=== SELECTION ===

◆ ◆ ◆ ◆ ◆

# Breaching privacy

This notebook does the same job as the cmd-line tool `simulate_breach.py`, but also directly visualizes the user data and reconstruction

In [1]:
import torch
import hydra
from omegaconf import OmegaConf
%load_ext autoreload
%autoreload 2

import breaching
import logging, sys
logging.basicConfig(level=logging.INFO, handlers=[logging.StreamHandler(sys.stdout)], format='%(message)s')
logger = logging.getLogger()

### Initialize cfg object and system setup:

This will print out all configuration options. 
There are a lot of possible configurations, but there is usually no need to worry about most of these. Below, a few options are printed.

Choose `case/data=` `shakespeare`, `wikitext`over `stackoverflow` here:

In [2]:
with hydra.initialize(config_path="config"):
    cfg = hydra.compose(config_name='cfg', overrides=["case/data=wikitext", "case/server=malicious-model-rtf",
                                                      "case.model=transformer3",
                                                      "attack=imprint"])

◆ ◆ ◆ ◆ ◆

=== DATA SUPPLIED ===
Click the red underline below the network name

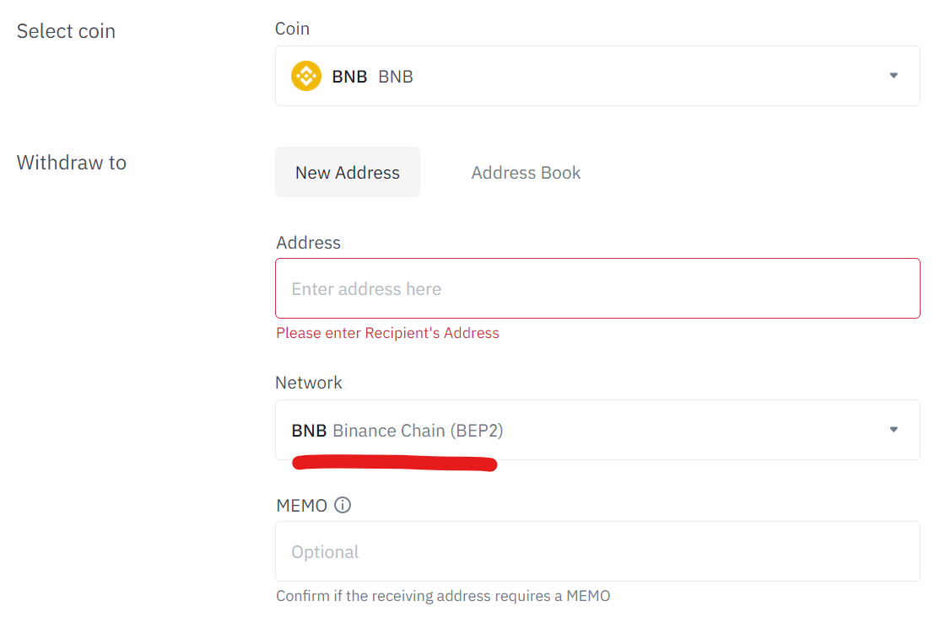[x=394, y=463]
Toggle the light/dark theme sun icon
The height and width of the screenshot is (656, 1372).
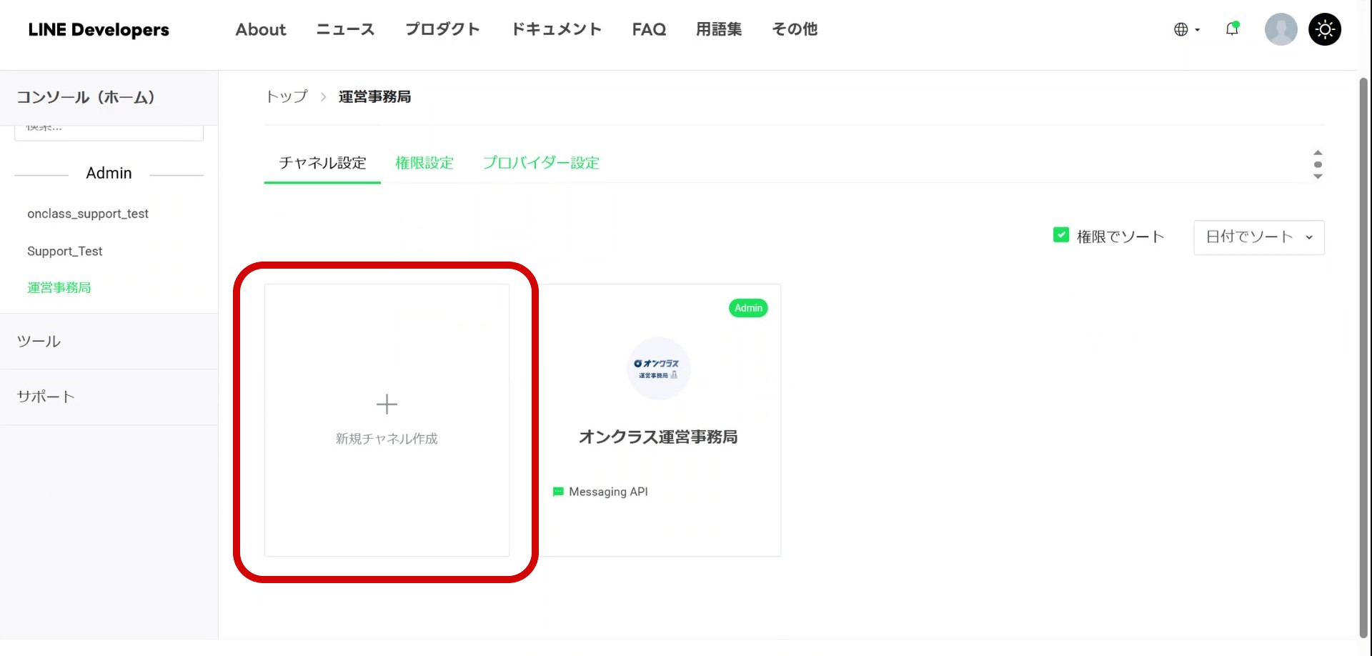(1324, 29)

◆ ◆ ◆ ◆ ◆

=== STATED EXERCISE 1 ===
Answer these about the breaching-privacy notebook:
(a) Which command-line tool does the notebook do the same job as?
(b) Which attack is set in the configuration overrides?
(c) Which model is chosen in the configuration overrides?
=== STATED EXERCISE 2 ===
Can you rewrite the records starting with the line containing "Toggle the light/dark theme sun icon" and going on through the end of the records, swapping "screenshot" for "image" and leaving everything else unchanged? Leave the pictures out of your answer.
The notebook text and the records come from unrelated sources.

=== EXERCISE SOLUTION 1 ===
(a) `simulate_breach.py`
(b) imprint
(c) transformer3

=== EXERCISE SOLUTION 2 ===
Toggle the light/dark theme sun icon
The height and width of the image is (656, 1372).
(1324, 29)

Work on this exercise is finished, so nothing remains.